**Exercise directions**
The full set of records is to be reproduced verbatim.

::: Records shown :::

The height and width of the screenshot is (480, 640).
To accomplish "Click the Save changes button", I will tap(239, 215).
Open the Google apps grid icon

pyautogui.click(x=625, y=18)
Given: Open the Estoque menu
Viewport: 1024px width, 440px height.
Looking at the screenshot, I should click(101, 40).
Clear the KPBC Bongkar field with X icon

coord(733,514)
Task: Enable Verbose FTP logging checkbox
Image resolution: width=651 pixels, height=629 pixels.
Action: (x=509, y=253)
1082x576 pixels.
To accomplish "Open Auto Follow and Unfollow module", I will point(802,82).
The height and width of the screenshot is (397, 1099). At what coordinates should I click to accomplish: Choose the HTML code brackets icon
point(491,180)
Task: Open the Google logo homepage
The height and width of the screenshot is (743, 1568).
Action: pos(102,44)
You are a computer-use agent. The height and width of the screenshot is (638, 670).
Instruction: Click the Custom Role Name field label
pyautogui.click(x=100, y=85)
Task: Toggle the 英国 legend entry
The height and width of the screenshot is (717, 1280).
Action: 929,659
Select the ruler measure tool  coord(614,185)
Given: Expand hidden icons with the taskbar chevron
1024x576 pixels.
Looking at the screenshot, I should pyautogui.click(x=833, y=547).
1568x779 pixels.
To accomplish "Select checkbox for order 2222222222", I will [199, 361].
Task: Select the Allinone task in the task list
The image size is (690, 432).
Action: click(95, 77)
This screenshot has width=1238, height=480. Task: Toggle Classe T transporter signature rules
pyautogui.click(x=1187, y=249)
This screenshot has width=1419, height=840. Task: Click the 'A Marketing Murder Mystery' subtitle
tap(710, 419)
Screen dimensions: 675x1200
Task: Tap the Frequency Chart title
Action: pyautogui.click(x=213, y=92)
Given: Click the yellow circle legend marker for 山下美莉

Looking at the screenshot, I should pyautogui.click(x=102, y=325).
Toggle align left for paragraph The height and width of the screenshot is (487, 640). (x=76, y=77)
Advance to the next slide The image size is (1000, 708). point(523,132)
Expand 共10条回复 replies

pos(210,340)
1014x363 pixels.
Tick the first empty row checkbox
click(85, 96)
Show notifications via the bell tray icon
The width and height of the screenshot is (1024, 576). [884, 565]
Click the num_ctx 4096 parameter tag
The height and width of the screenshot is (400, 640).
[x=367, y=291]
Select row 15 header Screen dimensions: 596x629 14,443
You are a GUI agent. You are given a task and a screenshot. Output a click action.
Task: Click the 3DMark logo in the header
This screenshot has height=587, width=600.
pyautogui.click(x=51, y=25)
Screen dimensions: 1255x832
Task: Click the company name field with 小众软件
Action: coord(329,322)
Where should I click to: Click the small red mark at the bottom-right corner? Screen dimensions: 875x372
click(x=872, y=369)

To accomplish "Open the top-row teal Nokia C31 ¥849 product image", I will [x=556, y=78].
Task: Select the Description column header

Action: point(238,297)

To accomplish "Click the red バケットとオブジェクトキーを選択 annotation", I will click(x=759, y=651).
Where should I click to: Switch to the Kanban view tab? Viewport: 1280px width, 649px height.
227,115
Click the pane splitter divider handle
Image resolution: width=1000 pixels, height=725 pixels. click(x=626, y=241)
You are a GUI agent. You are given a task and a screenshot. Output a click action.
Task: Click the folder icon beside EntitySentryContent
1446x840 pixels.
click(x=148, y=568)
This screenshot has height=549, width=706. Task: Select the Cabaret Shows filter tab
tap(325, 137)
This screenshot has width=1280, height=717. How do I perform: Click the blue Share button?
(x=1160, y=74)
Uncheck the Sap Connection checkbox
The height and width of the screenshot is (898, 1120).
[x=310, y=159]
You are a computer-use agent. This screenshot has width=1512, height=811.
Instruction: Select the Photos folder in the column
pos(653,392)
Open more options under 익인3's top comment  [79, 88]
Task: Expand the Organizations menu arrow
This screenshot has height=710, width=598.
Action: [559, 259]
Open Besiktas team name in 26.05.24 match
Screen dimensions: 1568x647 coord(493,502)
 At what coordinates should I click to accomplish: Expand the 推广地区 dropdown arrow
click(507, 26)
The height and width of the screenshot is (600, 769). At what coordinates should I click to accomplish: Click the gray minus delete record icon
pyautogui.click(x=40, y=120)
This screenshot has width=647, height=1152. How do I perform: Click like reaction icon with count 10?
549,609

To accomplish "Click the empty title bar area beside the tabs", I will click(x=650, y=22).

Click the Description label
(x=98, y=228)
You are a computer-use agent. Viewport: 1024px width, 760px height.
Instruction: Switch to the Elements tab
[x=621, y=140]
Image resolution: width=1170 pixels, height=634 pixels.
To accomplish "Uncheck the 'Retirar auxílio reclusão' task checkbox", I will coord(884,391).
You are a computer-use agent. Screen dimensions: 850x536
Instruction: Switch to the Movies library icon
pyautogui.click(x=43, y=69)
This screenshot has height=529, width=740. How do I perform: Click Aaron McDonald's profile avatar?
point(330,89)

:::

**Your solution**
The height and width of the screenshot is (480, 640).
To accomplish "Click the Save changes button", I will tap(239, 215).
Open the Google apps grid icon

pyautogui.click(x=625, y=18)
Given: Open the Estoque menu
Viewport: 1024px width, 440px height.
Looking at the screenshot, I should click(101, 40).
Clear the KPBC Bongkar field with X icon

coord(733,514)
Task: Enable Verbose FTP logging checkbox
Image resolution: width=651 pixels, height=629 pixels.
Action: (x=509, y=253)
1082x576 pixels.
To accomplish "Open Auto Follow and Unfollow module", I will point(802,82).
The height and width of the screenshot is (397, 1099). At what coordinates should I click to accomplish: Choose the HTML code brackets icon
point(491,180)
Task: Open the Google logo homepage
The height and width of the screenshot is (743, 1568).
Action: pos(102,44)
You are a computer-use agent. The height and width of the screenshot is (638, 670).
Instruction: Click the Custom Role Name field label
pyautogui.click(x=100, y=85)
Task: Toggle the 英国 legend entry
The height and width of the screenshot is (717, 1280).
Action: 929,659
Select the ruler measure tool  coord(614,185)
Given: Expand hidden icons with the taskbar chevron
1024x576 pixels.
Looking at the screenshot, I should pyautogui.click(x=833, y=547).
1568x779 pixels.
To accomplish "Select checkbox for order 2222222222", I will [199, 361].
Task: Select the Allinone task in the task list
The image size is (690, 432).
Action: click(95, 77)
This screenshot has width=1238, height=480. Task: Toggle Classe T transporter signature rules
pyautogui.click(x=1187, y=249)
This screenshot has width=1419, height=840. Task: Click the 'A Marketing Murder Mystery' subtitle
tap(710, 419)
Screen dimensions: 675x1200
Task: Tap the Frequency Chart title
Action: pyautogui.click(x=213, y=92)
Given: Click the yellow circle legend marker for 山下美莉

Looking at the screenshot, I should pyautogui.click(x=102, y=325).
Toggle align left for paragraph The height and width of the screenshot is (487, 640). (x=76, y=77)
Advance to the next slide The image size is (1000, 708). point(523,132)
Expand 共10条回复 replies

pos(210,340)
1014x363 pixels.
Tick the first empty row checkbox
click(85, 96)
Show notifications via the bell tray icon
The width and height of the screenshot is (1024, 576). [884, 565]
Click the num_ctx 4096 parameter tag
The height and width of the screenshot is (400, 640).
[x=367, y=291]
Select row 15 header Screen dimensions: 596x629 14,443
You are a GUI agent. You are given a task and a screenshot. Output a click action.
Task: Click the 3DMark logo in the header
This screenshot has height=587, width=600.
pyautogui.click(x=51, y=25)
Screen dimensions: 1255x832
Task: Click the company name field with 小众软件
Action: coord(329,322)
Where should I click to: Click the small red mark at the bottom-right corner? Screen dimensions: 875x372
click(x=872, y=369)

To accomplish "Open the top-row teal Nokia C31 ¥849 product image", I will [x=556, y=78].
Task: Select the Description column header

Action: point(238,297)

To accomplish "Click the red バケットとオブジェクトキーを選択 annotation", I will click(x=759, y=651).
Where should I click to: Switch to the Kanban view tab? Viewport: 1280px width, 649px height.
227,115
Click the pane splitter divider handle
Image resolution: width=1000 pixels, height=725 pixels. click(x=626, y=241)
You are a GUI agent. You are given a task and a screenshot. Output a click action.
Task: Click the folder icon beside EntitySentryContent
1446x840 pixels.
click(x=148, y=568)
This screenshot has height=549, width=706. Task: Select the Cabaret Shows filter tab
tap(325, 137)
This screenshot has width=1280, height=717. How do I perform: Click the blue Share button?
(x=1160, y=74)
Uncheck the Sap Connection checkbox
The height and width of the screenshot is (898, 1120).
[x=310, y=159]
You are a computer-use agent. This screenshot has width=1512, height=811.
Instruction: Select the Photos folder in the column
pos(653,392)
Open more options under 익인3's top comment  [79, 88]
Task: Expand the Organizations menu arrow
This screenshot has height=710, width=598.
Action: [559, 259]
Open Besiktas team name in 26.05.24 match
Screen dimensions: 1568x647 coord(493,502)
 At what coordinates should I click to accomplish: Expand the 推广地区 dropdown arrow
click(507, 26)
The height and width of the screenshot is (600, 769). At what coordinates should I click to accomplish: Click the gray minus delete record icon
pyautogui.click(x=40, y=120)
This screenshot has width=647, height=1152. How do I perform: Click like reaction icon with count 10?
549,609

To accomplish "Click the empty title bar area beside the tabs", I will click(x=650, y=22).

Click the Description label
(x=98, y=228)
You are a computer-use agent. Viewport: 1024px width, 760px height.
Instruction: Switch to the Elements tab
[x=621, y=140]
Image resolution: width=1170 pixels, height=634 pixels.
To accomplish "Uncheck the 'Retirar auxílio reclusão' task checkbox", I will coord(884,391).
You are a computer-use agent. Screen dimensions: 850x536
Instruction: Switch to the Movies library icon
pyautogui.click(x=43, y=69)
This screenshot has height=529, width=740. How do I perform: Click Aaron McDonald's profile avatar?
point(330,89)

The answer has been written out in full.